Among the many people who worked at the Mirski Gallery from time to time were the Swetzoff brothers, Hyman and Seymour. In 1948 they decided to open a gallery of their own, which began as the Frameshop Gallery on Huntington Avenue. In 1953 Hyman Swetzoff became the director and moved to Newbury Street, where the Swetzoff Gallery remained until his death in 1968. Swetzoff was urbane and charming. He was well educated, spoke French, translated French poetry, and wrote poetry of his own.

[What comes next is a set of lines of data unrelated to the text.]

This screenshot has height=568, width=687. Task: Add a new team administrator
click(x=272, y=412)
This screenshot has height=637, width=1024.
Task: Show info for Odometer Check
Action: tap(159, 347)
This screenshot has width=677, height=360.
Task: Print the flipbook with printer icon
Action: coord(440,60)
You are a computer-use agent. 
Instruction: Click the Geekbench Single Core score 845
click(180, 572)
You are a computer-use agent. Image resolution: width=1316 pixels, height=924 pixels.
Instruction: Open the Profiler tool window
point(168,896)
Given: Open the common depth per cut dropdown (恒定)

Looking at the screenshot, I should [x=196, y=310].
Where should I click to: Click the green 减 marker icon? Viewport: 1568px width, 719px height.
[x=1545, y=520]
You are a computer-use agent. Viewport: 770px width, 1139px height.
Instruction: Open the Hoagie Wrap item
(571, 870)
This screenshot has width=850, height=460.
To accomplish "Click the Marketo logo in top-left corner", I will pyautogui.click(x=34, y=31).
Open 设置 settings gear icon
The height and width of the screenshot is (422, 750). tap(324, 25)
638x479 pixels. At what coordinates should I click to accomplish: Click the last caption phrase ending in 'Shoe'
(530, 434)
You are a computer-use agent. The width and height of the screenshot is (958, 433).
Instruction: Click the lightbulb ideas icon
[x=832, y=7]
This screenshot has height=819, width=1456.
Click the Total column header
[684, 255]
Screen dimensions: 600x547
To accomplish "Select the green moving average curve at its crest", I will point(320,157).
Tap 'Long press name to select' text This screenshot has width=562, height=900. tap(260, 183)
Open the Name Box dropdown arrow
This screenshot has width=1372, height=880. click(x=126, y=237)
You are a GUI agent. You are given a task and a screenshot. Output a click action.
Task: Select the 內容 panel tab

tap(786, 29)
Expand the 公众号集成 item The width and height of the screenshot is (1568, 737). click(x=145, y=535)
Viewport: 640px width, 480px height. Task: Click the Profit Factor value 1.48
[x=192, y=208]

He wrote critical articles about Redon and Bresdin and was, generally speaking, more intellectual in his approach to art than Mirski. He was widely considered to be the most knowledgeable and erudite of the Newbury Street dealers, the one with the most discerning eye. He was particularly a connoisseur of prints and drawings, and brought works by many masters of those media to Boston: Kathe Kollwitz, Gustave Klimpt, Egon Shiele, Odilon Redon, Rodolphe Bresdin and James Ensor, among others. The gallery also showed the work of Boston artists such as Jason Berger, Robert Eshoo, Alcalay Boghosian, Harold Tovish and Gyorgy Kepes.
Swetzoff admired Bloom’s work and supported him enthusiastically, creating a market for his small notebook drawings, selling his work, and advancing him money when he needed it. Bloom occasionally traded his own drawings for prints by Redon and Bresdin. Swetzoff had introduced Bloom to Bresdin’s small, dense etchings with their teeming, leafy landscapes and curling clouds, and in these mysterious landscapes, suffused with an air of anxiety, Bloom found images mirroring his own perceptions of nature as more threatening than sheltering. Eventually he incorporated this influence into his own large landscape drawings of the 1960s.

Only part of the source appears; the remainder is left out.